SQL Server Performance

Re-Configuring RAID on database server

Discussion in 'SQL Server 2005 General DBA Questions' started by Panik77, Feb 11, 2009.

  1. Panik77 New Member

    Hi Everyone, this is my first post here. [:)]
    This weekend I am re-configuring the RAID configuration on our database server running Windows Server 2003 and SQL Server 2005.
    The Server has 6 disks of identical size.
    The current setup is a single RAID 5 array with 5 disks and one hot spare, with the OS on one partition, and the database files and transaction logs on another.
    Obviously this is not a good configuration for SQL server as the OS, database and transaction files are all on the same logical disk.
    We believe that we have had some disk contention issues, which we hope will be resolved by changing the RAID setup to put the OS, Data and Transaction files on separate logical disks.
    The new planned setup is:
    • Logical Disk 0: RAID 1 mirror - OS and SQL Server program files
    • Logical Disk 1: RAID 1 mirror - Database data files.
    • Logical Disk 2: RAID 1 mirror - Transaction log files.
    We only have a single server available to us, so we can't carry out this change side by side.
    I am worried about making sure the databases are backed up and restored properly, so that they functional when we restore the server.
    The process I am planning on following for this is:
    1. Change the startup parameters of SQL server to the new location of the "Master" database and transaction log files
    2. Run Alter database commands to change the location of the other system databases and the user databases.
    3. Stop the SQL Server instance.
    4. Backup the C: drive and system state, and save to disk on another server over the network.
    5. Backup the D: drive containing the database and transaction files to another server over the network.
    6. Shut down the server.
    7. reboot the server and configure the RAID arrays as above.
    8. Carry out a clean Windows install, and get the network connection up and running
    9. Copy the backups back to the server
    10. Restore the C: and System state over the clean windows install.
    11. Restore the D: drive backup to a temporary location on Disk 0
    12. Move the database files to the new location on Disk 1
    13. Move the transaction log files to the new location no Disk 2
    14. Start SQL Server in Master only recover mode, change the "FILENAME" path to the new location of the master database and log files.
    15. Move the Resource database data and log files to the same location as the Master DB data files.
    16. Restart SQL Server.
    I will be following the instructions from SQL Server 2005 Books Online:
    • Moving System Databases: http://msdn.microsoft.com/en-us/library/ms345408(SQL.90).aspx
    • Moving User Databases: http://msdn.microsoft.com/en-us/library/ms345483(SQL.90).aspx
    Am I going to make an huge mistakes by following the above procedure? Has anyone else gone through the same process themselves and found any big problems.
  2. rohit2900 Member

    Hello Panik,
    Welcome to Forums....
    As you said that you've only one server available and you can't do it side by side. So your database server will be down while you'll be doing all this reconfiguration. Correct....
    Below are some of my comments.
    [quote user="Panik77"]
    • Logical Disk 0: RAID 1 mirror - OS and SQL Server program files
      • Logical Disk 1: RAID 1 mirror - Database data files.

........

Written request 1
Answer these questions about the RAID forum thread, using only what the thread states:
(a) How many disks does the server have?
(b) What will Logical Disk 2 hold in the new planned setup?
(c) In the planned process, which numbered step stops the SQL Server instance?
Written request 2
Write the next part of the RAID forum thread, continuing from its final line.

Recorded data
........

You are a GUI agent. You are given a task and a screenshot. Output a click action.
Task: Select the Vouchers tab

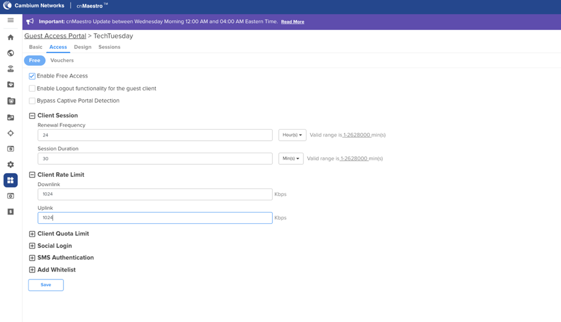coord(62,60)
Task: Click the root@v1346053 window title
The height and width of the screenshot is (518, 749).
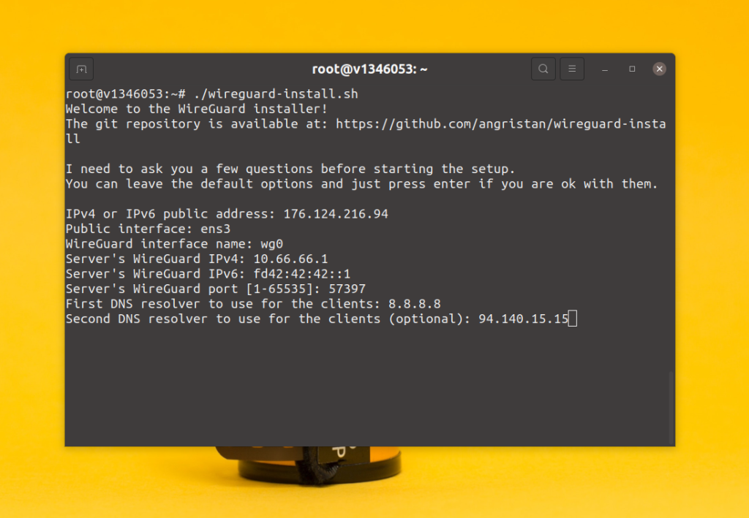Action: coord(369,69)
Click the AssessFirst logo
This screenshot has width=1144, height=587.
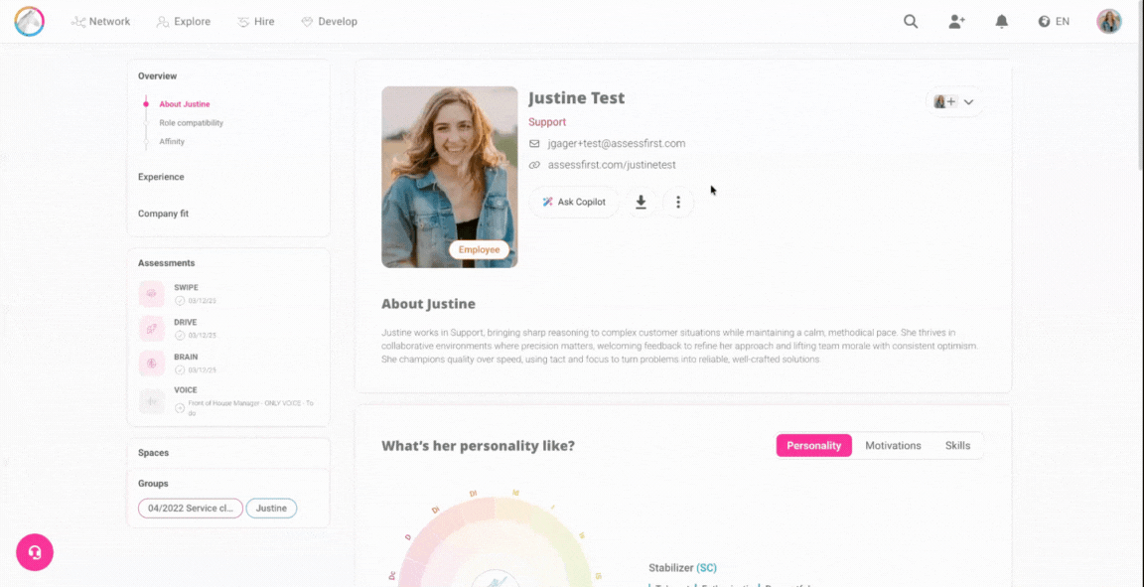(29, 21)
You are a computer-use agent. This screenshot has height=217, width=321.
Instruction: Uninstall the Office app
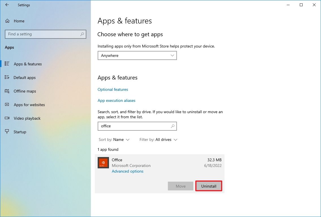tap(209, 186)
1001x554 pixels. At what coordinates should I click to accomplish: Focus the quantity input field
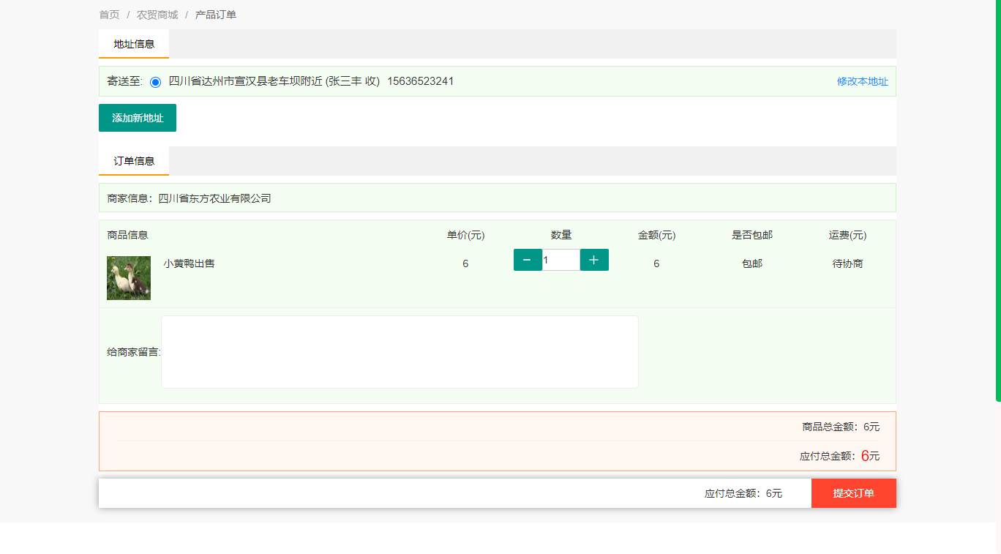561,260
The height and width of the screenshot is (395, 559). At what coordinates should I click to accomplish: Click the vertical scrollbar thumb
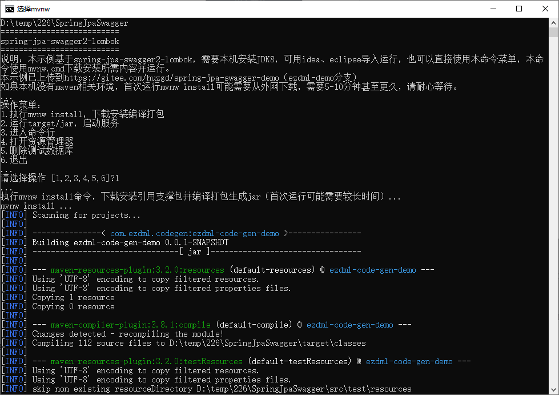(x=554, y=32)
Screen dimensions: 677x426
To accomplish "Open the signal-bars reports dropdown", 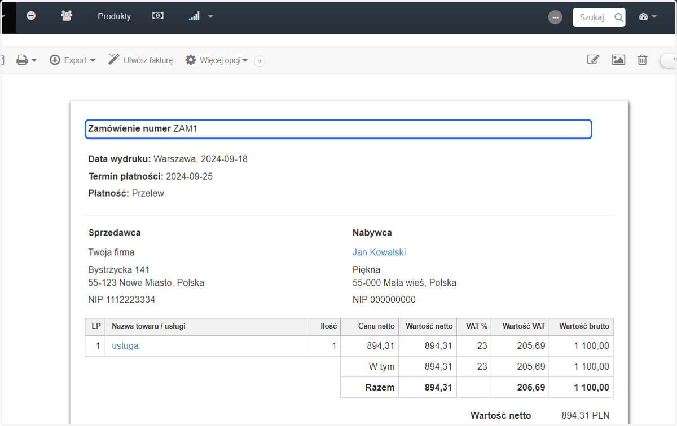I will (201, 16).
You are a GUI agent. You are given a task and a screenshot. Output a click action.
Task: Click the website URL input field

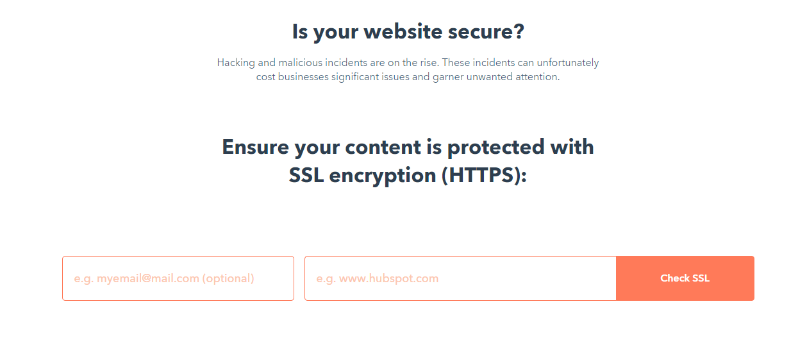(460, 278)
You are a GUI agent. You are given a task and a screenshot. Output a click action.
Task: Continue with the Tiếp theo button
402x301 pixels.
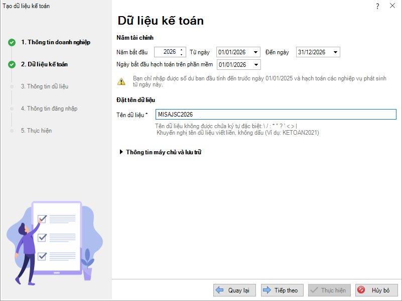coord(281,290)
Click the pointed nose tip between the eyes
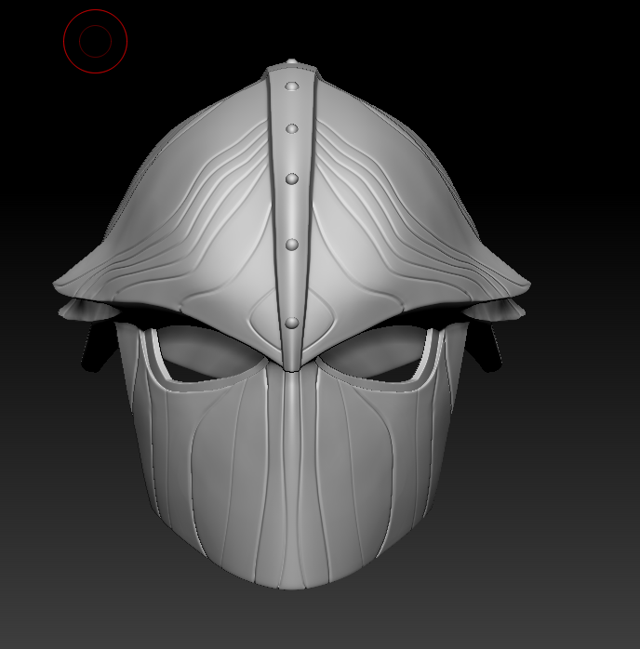 tap(292, 366)
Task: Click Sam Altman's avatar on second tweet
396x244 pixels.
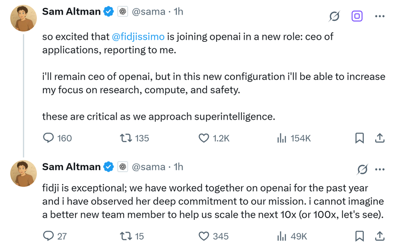Action: [23, 173]
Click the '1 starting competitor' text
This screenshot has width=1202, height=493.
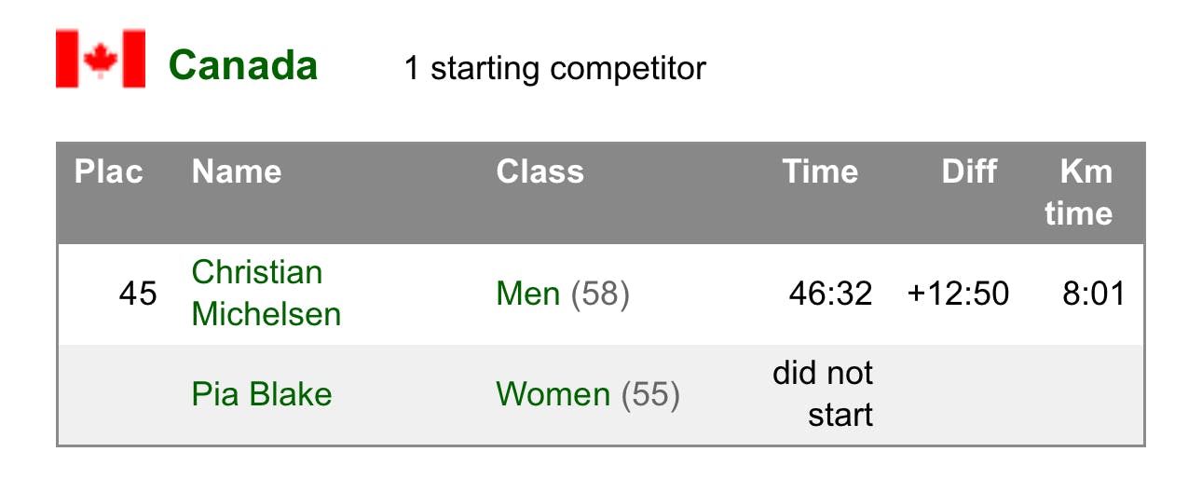554,68
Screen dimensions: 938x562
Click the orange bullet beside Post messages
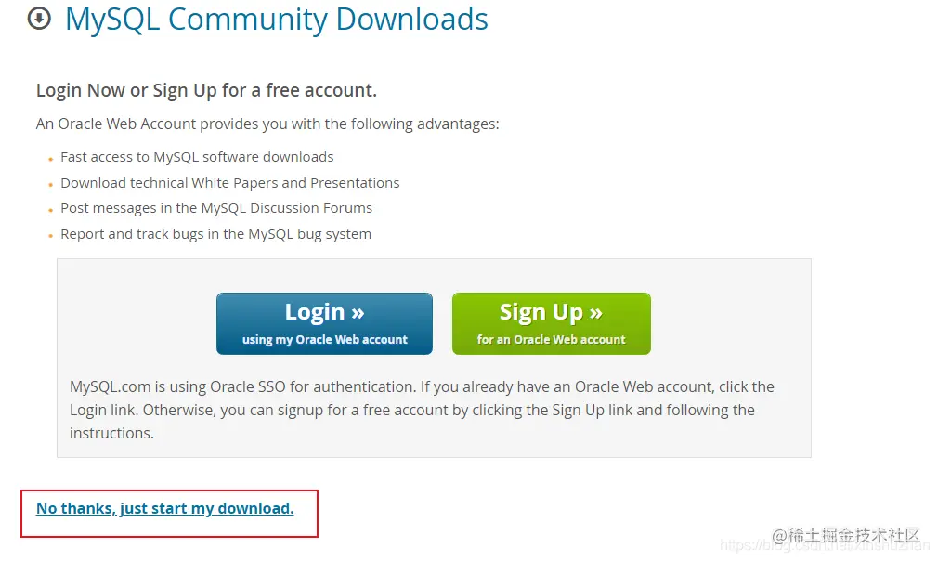tap(50, 210)
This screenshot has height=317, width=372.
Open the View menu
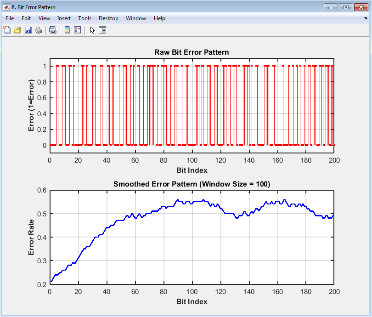pos(45,18)
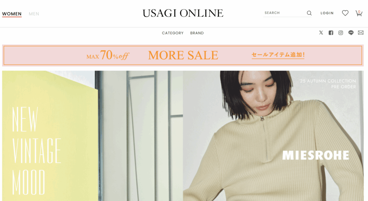368x201 pixels.
Task: Open the MIESROHE autumn collection banner
Action: [x=273, y=136]
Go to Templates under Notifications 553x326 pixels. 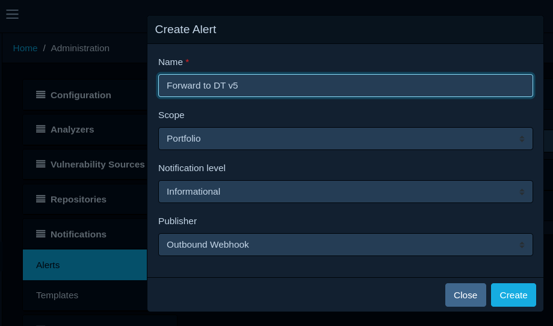click(x=57, y=295)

........

Written answer 1
(a) Six disks of identical size.
(b) Transaction log files.
(c) Step 3.

Written answer 2
        • Logical Disk 2: RAID 1 mirror - Transaction log files.
      • [/quote]
        For log files I'll suggest RAID 0
        [quote user="Panik77"]
        1. Change the startup parameters of SQL server to the new location of the "Master" database and transaction log files
          • Run Alter database commands to change the location of the other system databases and the user databases.
        • [/quote]
          What will be the new location as you said you only have one server with one partitioned logical disk.
          [quote user="Panik77"]
          Restore the C: and System state over the clean windows install.
          [/quote]
          I don't think this going to work.
          [quote user="Panik77"]
          Am I going to make an huge mistakes by following the above procedure? Has anyone else gone through the same process themselves and found any big problems.
          [/quote]
          I think you're making things complicated and I'll suggest below steps. And I'm assuming that your server will be down while you are doing this configuration change.
          1. Make youe server offline i.e disconnect youe application or probably disable the nic card. this will make sure that the database backups you are taking are latest & greatest.
          2. Backup all your databases i.e. System and user databases. Also verufy each & every backup file by restore verifyonly.
          3. Stop sql server services, then enable nic card and copy those backups over netwrok and if possible copy all the mdf's & ldf's also.
          4. Rebuild your server install fresh copy of windows & sql server. Make sure your server & instance name are same and the build version is also same other wise you'll not be able to restore your system databases. http://support.microsoft.com/kb/264474
          5. Now either you can restore all the backups step by step or you can also attach the user databases and use old file of the master.
          I think this should be all. Lets wait for our other members to post their views.
          Hope this helps....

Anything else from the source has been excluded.